Explosions are again rocking central Iraq, killing more United States soldiers. The recent violence focuses the world’s attention on the impending U.S. exit from Iraq and highlights the disconnect between political rhetoric and political reality.
These spates of violence sent messages that can be construed as an Iraqi demand for US withdrawal and a return to a pre-invasion sense of national identity and sovereignty. Indeed, this is the message that most of the Iraqis carrying out the attacks feel they are delivering. Likewise, Iraqi leaders, of both formal and informal groups, deliver ringing nationalistic speeches about occupation and American injustice.
Unbeknownst to the people in the street, however, the same Iraqi leaders who are extorting the ills of the American occupation are entreating the Americans to stay longer. In a famous line from the Godfather, Don Corleone remarked that a man with a briefcase can steal more money than 99 men with guns. In Iraq, the question is how much money a man with a briefcase can steal, if he also manipulates the gunmen. Is it possible for men with the briefcases to both encourage, and bargain against, the gunmen? In Iraq, it is not only possible, it is expected for the following reasons.
First, most, if not each, Iraqi politician aspires to the same epic reputation as Saddam Hussein. Most of the more successful politicians have successfully cultivated a cult of personality built on contrived resistance to foreign occupation and presence. Ironically, this position of strength forces the political leadership to remain dependent on American-provided security and social services. Doing so, allows the Iraqi leadership to complete their image of power and competence by delivering services to their constituents. Secretary Gates alluded to the tension between image and dependence in a recent Senate hearing, when he remarked that " the [Iraqi] politicians… understand the need for this kind of [American] help, but no one wants to be the first one there supporting it." Publicly acknowledging the desire for an extension of American troops in Iraq would expose the men with briefcases as weak and duplicitous. Worse, they may become them exposed to the very gunmen that they now purport to support.
Second, the political power vacuum still exists in Iraq.
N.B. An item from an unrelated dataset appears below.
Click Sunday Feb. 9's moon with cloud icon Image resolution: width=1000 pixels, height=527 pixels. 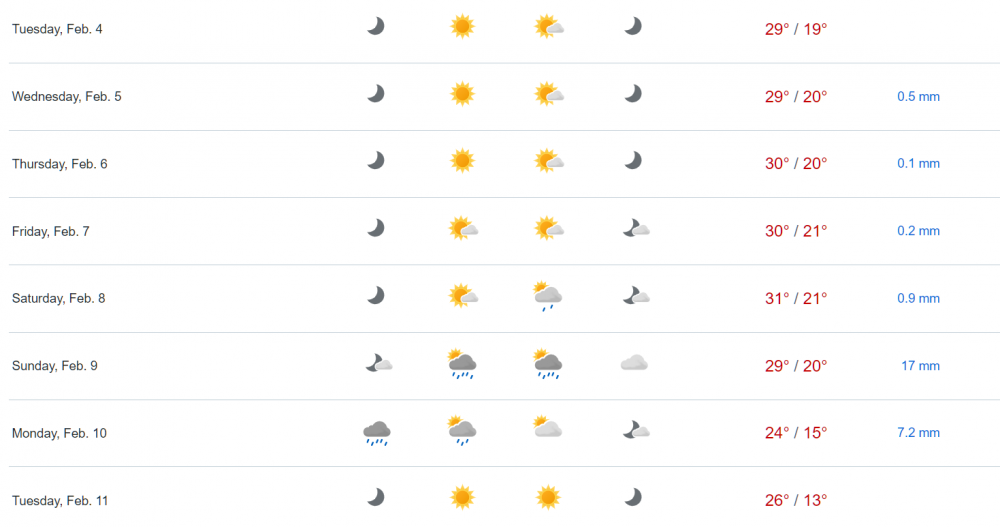(378, 363)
Dozens of parliamentary proceedings, compromises and constitutional conventions later, Iraq still lacks an institutional structure that can modulate and distribute essential services, security, and political power. Instead a corrupt system is balanced precariously on American aid spending at certain flashpoints. This spending is most assured while Americans are in-country. If American support falls away too early, the leaders, secular, political and religious, will be sent scrambling in a power grab that will be costly. Avoiding this overt crisis, even by secretly encouraging U.S. troops to stay on longer, is the least costly option.
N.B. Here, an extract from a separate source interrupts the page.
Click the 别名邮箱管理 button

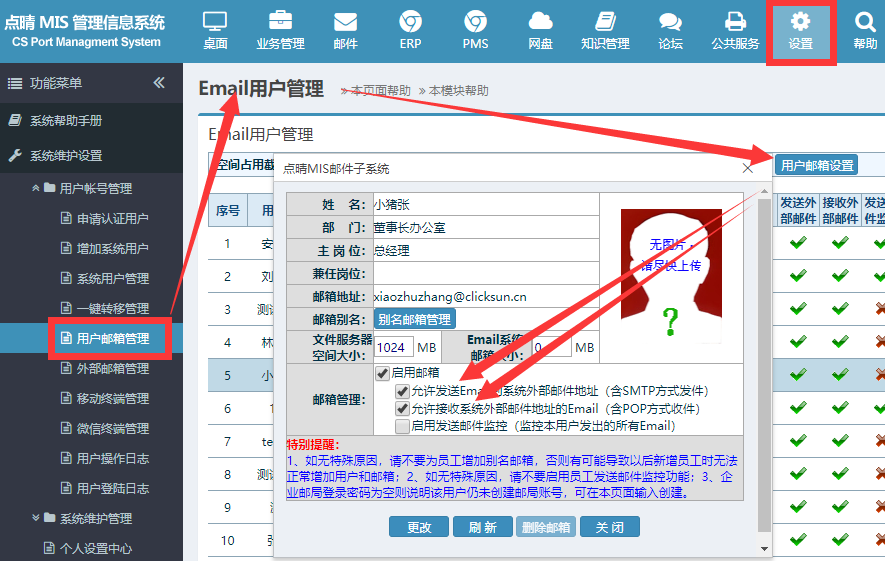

Third, American troops mean American dollars. American dollars mean big projects. So long as Americans are at the table, the failure of Iraqi political initiatives will be relatively without consequence. For example, the Iraqi parliament can spend time debating the merits of a smoking ban in public places. (June 2011) This latest display of parliamentary priorities demonstrates that Iraqi politicians will neither consider nor accept responsibility for sourcing and executing the implementation of essential service infrastructure. With the Americans in country as experts, a role recently suggested by Iraqi President Nuri al-Maliki, Iraqi politicians can continue to selectively insert themselves into the contracting process. This means more opportunity for graft. This approach of avoidance and corruption has become so common, that most Iraqis remain frustrated. "The [political] debate is good but the problem is putting things into action. Corruption will stop these projects from becoming reality," said Lamya Salim, 37, a housewife in Baghdad.
There is little objective doubt that Iraq continues to be plagued by large structural gaps that imperil its ability to survive a complete American pull-out. The most pressing challenges remain the same as they were in 2004. Effectively managing the expectations of the Iraqi populace, such that opportunistic calls-to-arms fall on deaf ears, should be a priority. Further the dialogue on to what extent the United States extends its presence in Iraq should be predicated on honesty from Iraqi leadership. For eight years, American policy has been attacked by gunmen and extorted by men with briefcases. Before the United States commits to extending in Iraq, the need to make an offer that cannot be refused.